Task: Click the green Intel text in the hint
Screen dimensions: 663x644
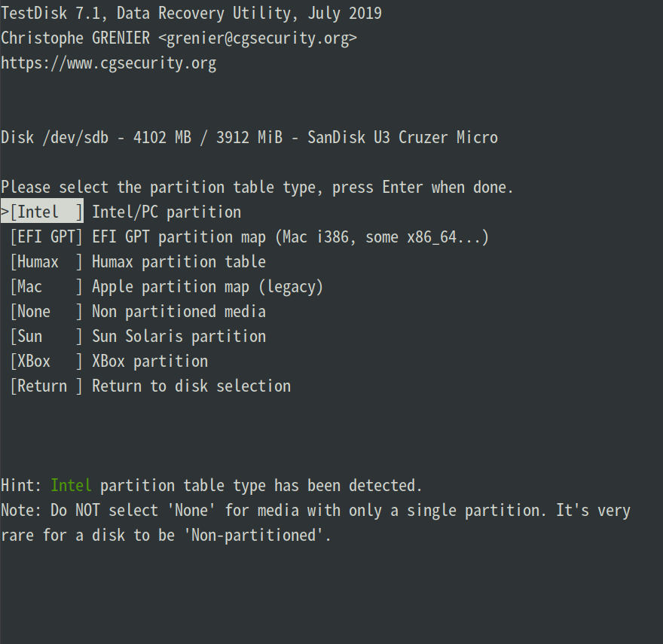Action: point(71,485)
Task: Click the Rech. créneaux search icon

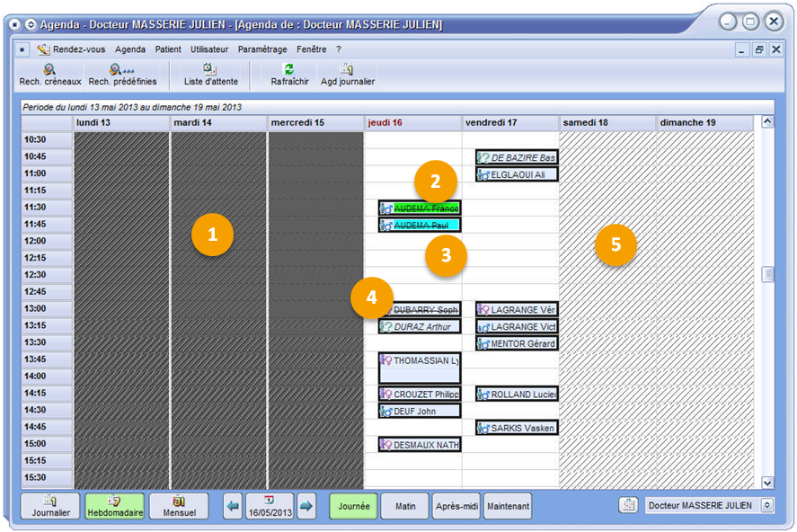Action: (x=49, y=70)
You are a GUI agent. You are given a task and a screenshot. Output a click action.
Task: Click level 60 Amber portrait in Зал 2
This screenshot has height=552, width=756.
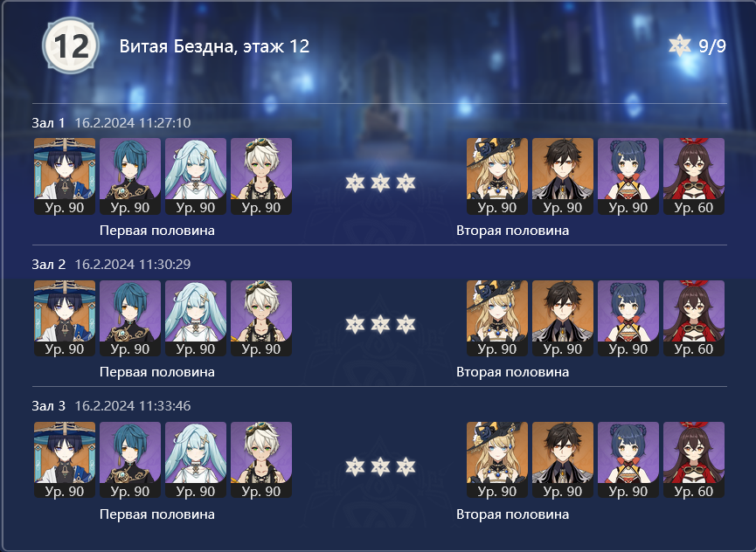click(694, 319)
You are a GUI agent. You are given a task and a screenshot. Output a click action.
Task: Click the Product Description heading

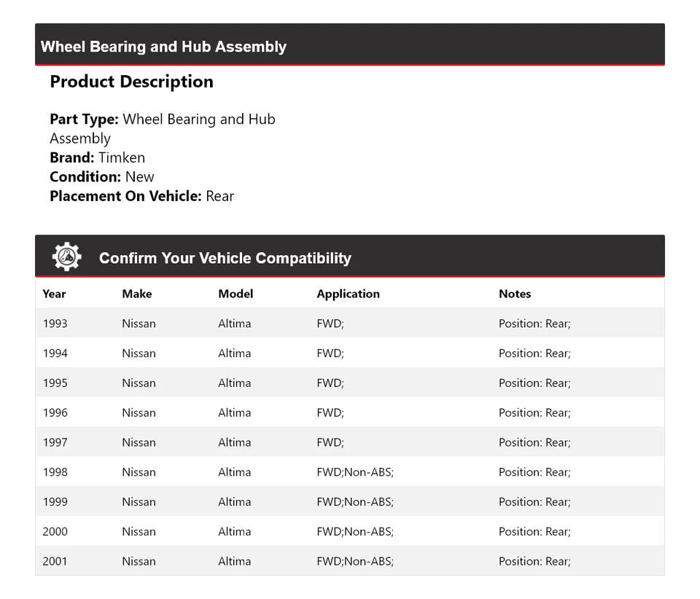[131, 82]
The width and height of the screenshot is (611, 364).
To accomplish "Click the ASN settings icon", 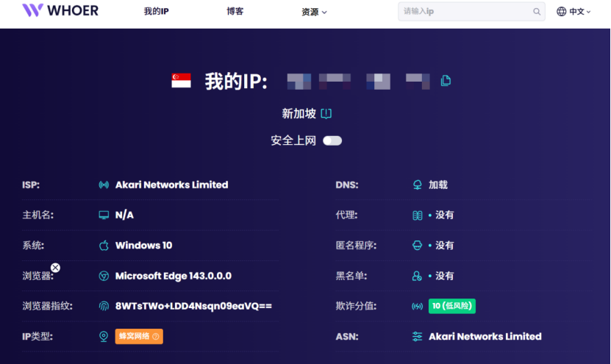I will click(x=417, y=337).
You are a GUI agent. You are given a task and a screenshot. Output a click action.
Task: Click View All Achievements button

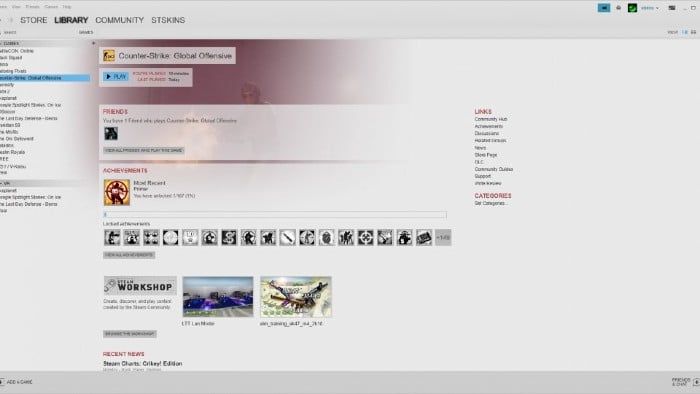(x=129, y=255)
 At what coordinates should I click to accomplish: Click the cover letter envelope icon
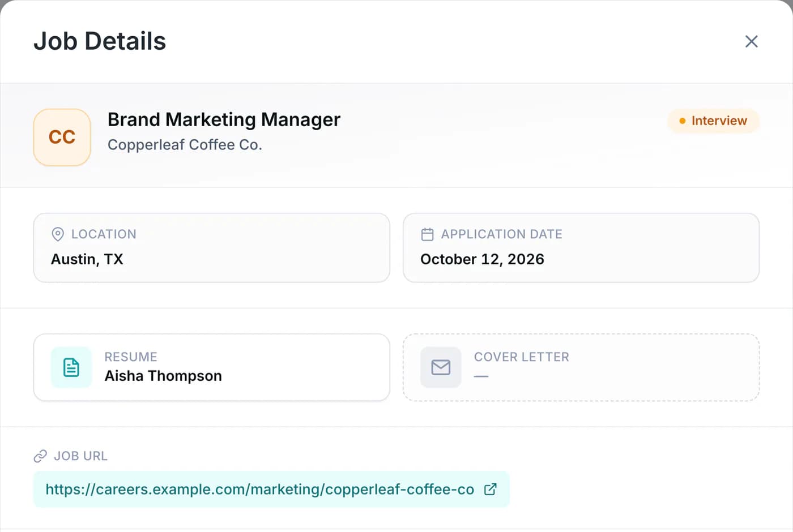click(x=441, y=367)
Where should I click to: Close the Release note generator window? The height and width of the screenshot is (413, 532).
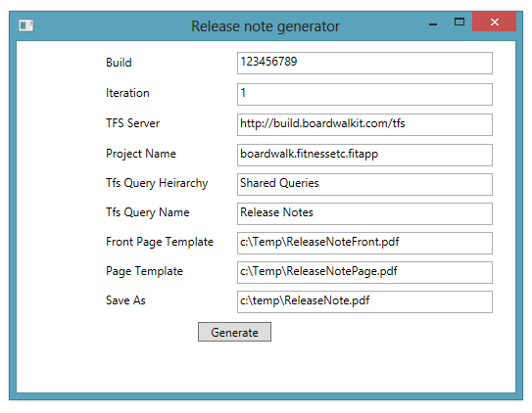pos(495,23)
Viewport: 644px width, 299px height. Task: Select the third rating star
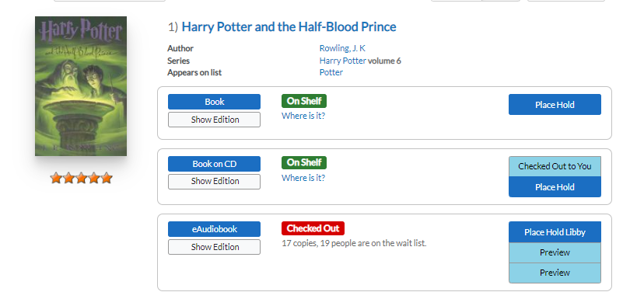click(x=82, y=178)
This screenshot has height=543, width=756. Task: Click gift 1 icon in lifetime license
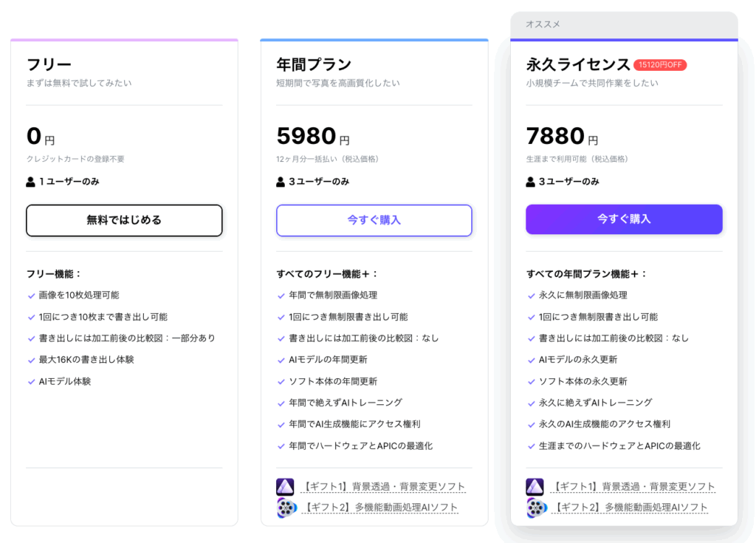[x=535, y=487]
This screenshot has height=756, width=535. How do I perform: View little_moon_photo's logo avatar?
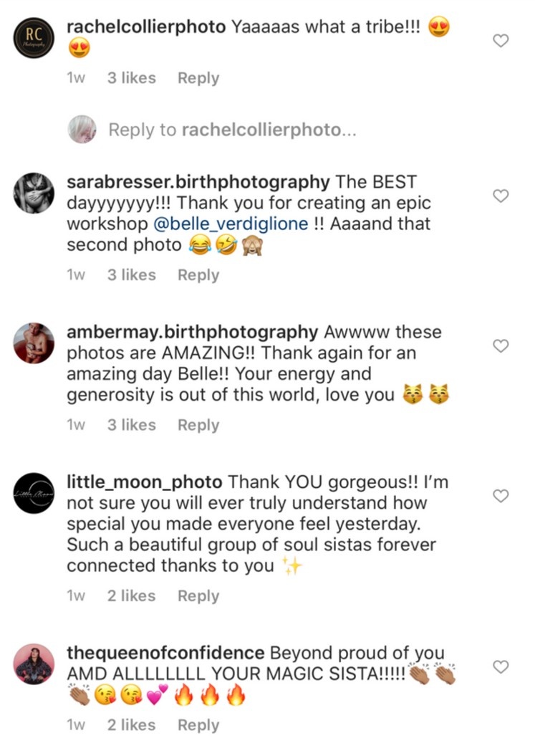[x=34, y=493]
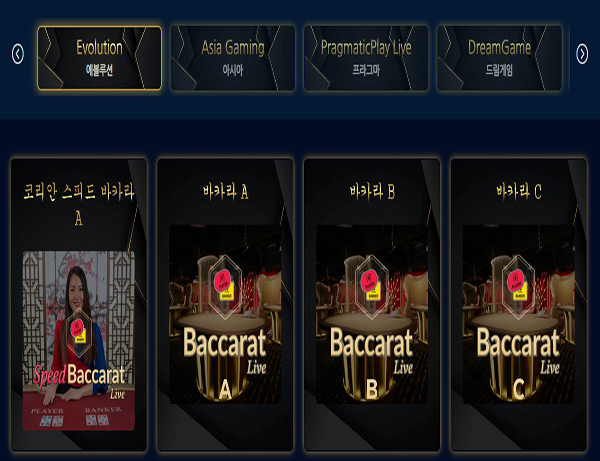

• Required action: Only the lines from the one containing "Viewport: 644px width, 299px" through the last line of the material are to be restated word for word; no picture is to be included.

• Answer:
Viewport: 644px width, 299px height. Task: Select the third rating star
click(x=82, y=178)
This screenshot has height=543, width=756. Task: Click gift 1 icon in lifetime license
[x=535, y=487]
This screenshot has height=756, width=535. How do I perform: View little_moon_photo's logo avatar?
[x=34, y=493]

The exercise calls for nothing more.